What is being asked: Will you write out all the entries below exactly?

Records for this task:
* * * * *

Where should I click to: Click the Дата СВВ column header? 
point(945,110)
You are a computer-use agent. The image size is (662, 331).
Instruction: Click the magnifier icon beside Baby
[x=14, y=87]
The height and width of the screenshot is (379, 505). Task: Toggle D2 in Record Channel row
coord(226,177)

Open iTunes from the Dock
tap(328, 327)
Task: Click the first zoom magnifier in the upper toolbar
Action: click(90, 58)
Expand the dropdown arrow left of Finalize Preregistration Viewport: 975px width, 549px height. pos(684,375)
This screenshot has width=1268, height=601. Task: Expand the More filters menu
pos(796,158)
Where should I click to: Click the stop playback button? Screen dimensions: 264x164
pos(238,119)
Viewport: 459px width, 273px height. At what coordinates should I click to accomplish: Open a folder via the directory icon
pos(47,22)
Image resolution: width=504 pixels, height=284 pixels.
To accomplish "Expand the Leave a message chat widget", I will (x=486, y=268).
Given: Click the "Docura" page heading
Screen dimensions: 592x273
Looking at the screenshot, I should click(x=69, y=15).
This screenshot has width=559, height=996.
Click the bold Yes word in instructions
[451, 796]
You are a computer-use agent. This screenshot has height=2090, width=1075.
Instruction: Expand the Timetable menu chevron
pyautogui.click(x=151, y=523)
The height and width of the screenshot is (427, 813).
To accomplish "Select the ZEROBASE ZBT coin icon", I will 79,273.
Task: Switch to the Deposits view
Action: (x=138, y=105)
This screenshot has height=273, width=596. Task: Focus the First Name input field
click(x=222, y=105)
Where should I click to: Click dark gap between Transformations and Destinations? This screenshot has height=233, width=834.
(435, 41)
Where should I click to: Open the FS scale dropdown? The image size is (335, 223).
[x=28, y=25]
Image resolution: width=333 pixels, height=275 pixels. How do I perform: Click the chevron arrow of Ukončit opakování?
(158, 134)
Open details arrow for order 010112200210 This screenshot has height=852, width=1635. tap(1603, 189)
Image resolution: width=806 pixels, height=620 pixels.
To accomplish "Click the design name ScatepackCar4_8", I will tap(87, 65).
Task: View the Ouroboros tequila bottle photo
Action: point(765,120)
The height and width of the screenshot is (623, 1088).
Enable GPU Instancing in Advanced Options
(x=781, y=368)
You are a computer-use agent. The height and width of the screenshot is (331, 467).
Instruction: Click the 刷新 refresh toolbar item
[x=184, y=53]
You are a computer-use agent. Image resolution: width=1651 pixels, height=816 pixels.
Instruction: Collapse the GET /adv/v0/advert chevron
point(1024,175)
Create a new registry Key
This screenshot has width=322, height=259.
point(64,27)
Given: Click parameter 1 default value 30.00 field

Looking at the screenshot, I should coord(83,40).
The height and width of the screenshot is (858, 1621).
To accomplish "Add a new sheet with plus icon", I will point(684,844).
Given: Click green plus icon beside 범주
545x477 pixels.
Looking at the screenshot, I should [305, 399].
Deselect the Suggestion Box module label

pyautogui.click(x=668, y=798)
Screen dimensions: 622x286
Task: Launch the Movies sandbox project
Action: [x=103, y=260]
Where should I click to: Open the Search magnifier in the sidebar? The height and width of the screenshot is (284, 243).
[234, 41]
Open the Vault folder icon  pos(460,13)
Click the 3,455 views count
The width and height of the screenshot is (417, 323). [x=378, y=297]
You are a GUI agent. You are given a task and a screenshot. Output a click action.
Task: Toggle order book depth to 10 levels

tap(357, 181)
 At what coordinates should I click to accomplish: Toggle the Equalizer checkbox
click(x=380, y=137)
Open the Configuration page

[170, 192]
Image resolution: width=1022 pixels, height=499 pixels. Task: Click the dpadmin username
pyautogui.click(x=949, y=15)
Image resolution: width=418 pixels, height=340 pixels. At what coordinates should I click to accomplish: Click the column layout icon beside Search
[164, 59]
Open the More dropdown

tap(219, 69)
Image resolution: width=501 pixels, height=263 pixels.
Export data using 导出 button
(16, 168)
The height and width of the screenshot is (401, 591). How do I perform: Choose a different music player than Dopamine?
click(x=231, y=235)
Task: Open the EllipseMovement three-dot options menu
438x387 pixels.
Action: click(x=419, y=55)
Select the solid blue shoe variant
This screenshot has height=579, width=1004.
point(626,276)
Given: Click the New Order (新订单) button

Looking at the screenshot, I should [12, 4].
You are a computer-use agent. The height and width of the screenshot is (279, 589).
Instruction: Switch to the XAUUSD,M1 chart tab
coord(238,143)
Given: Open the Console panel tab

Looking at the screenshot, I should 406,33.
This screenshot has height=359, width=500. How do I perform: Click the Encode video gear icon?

* * * * *

Worked solution:
Where should I click to: Click the Дата СВВ column header? 
point(945,110)
You are a computer-use agent. The image size is (662, 331).
Instruction: Click the magnifier icon beside Baby
[x=14, y=87]
The height and width of the screenshot is (379, 505). Task: Toggle D2 in Record Channel row
coord(226,177)

Open iTunes from the Dock
tap(328, 327)
Task: Click the first zoom magnifier in the upper toolbar
Action: click(90, 58)
Expand the dropdown arrow left of Finalize Preregistration Viewport: 975px width, 549px height. pos(684,375)
This screenshot has width=1268, height=601. Task: Expand the More filters menu
pos(796,158)
Where should I click to: Click the stop playback button? Screen dimensions: 264x164
pos(238,119)
Viewport: 459px width, 273px height. At what coordinates should I click to accomplish: Open a folder via the directory icon
pos(47,22)
Image resolution: width=504 pixels, height=284 pixels.
To accomplish "Expand the Leave a message chat widget", I will (x=486, y=268).
Given: Click the "Docura" page heading
Screen dimensions: 592x273
Looking at the screenshot, I should click(x=69, y=15).
This screenshot has width=559, height=996.
Click the bold Yes word in instructions
[451, 796]
You are a computer-use agent. This screenshot has height=2090, width=1075.
Instruction: Expand the Timetable menu chevron
pyautogui.click(x=151, y=523)
The height and width of the screenshot is (427, 813).
To accomplish "Select the ZEROBASE ZBT coin icon", I will 79,273.
Task: Switch to the Deposits view
Action: (x=138, y=105)
This screenshot has height=273, width=596. Task: Focus the First Name input field
click(x=222, y=105)
Where should I click to: Click dark gap between Transformations and Destinations? This screenshot has height=233, width=834.
(435, 41)
Where should I click to: Open the FS scale dropdown? The image size is (335, 223).
[x=28, y=25]
Image resolution: width=333 pixels, height=275 pixels. How do I perform: Click the chevron arrow of Ukončit opakování?
(158, 134)
Open details arrow for order 010112200210 This screenshot has height=852, width=1635. tap(1603, 189)
Image resolution: width=806 pixels, height=620 pixels.
To accomplish "Click the design name ScatepackCar4_8", I will tap(87, 65).
Task: View the Ouroboros tequila bottle photo
Action: point(765,120)
The height and width of the screenshot is (623, 1088).
Enable GPU Instancing in Advanced Options
(x=781, y=368)
You are a computer-use agent. The height and width of the screenshot is (331, 467).
Instruction: Click the 刷新 refresh toolbar item
[x=184, y=53]
You are a computer-use agent. Image resolution: width=1651 pixels, height=816 pixels.
Instruction: Collapse the GET /adv/v0/advert chevron
point(1024,175)
Create a new registry Key
This screenshot has width=322, height=259.
point(64,27)
Given: Click parameter 1 default value 30.00 field

Looking at the screenshot, I should coord(83,40).
The height and width of the screenshot is (858, 1621).
To accomplish "Add a new sheet with plus icon", I will point(684,844).
Given: Click green plus icon beside 범주
545x477 pixels.
Looking at the screenshot, I should [305, 399].
Deselect the Suggestion Box module label

pyautogui.click(x=668, y=798)
Screen dimensions: 622x286
Task: Launch the Movies sandbox project
Action: [x=103, y=260]
Where should I click to: Open the Search magnifier in the sidebar? The height and width of the screenshot is (284, 243).
[234, 41]
Open the Vault folder icon  pos(460,13)
Click the 3,455 views count
The width and height of the screenshot is (417, 323). [x=378, y=297]
You are a GUI agent. You are given a task and a screenshot. Output a click action.
Task: Toggle order book depth to 10 levels

tap(357, 181)
 At what coordinates should I click to accomplish: Toggle the Equalizer checkbox
click(x=380, y=137)
Open the Configuration page

[170, 192]
Image resolution: width=1022 pixels, height=499 pixels. Task: Click the dpadmin username
pyautogui.click(x=949, y=15)
Image resolution: width=418 pixels, height=340 pixels. At what coordinates should I click to accomplish: Click the column layout icon beside Search
[164, 59]
Open the More dropdown

tap(219, 69)
Image resolution: width=501 pixels, height=263 pixels.
Export data using 导出 button
(16, 168)
The height and width of the screenshot is (401, 591). How do I perform: Choose a different music player than Dopamine?
click(x=231, y=235)
Task: Open the EllipseMovement three-dot options menu
438x387 pixels.
Action: click(x=419, y=55)
Select the solid blue shoe variant
This screenshot has height=579, width=1004.
point(626,276)
Given: Click the New Order (新订单) button

Looking at the screenshot, I should [12, 4].
You are a computer-use agent. The height and width of the screenshot is (279, 589).
Instruction: Switch to the XAUUSD,M1 chart tab
coord(238,143)
Given: Open the Console panel tab

Looking at the screenshot, I should 406,33.
This screenshot has height=359, width=500. How do I perform: Click the Encode video gear icon?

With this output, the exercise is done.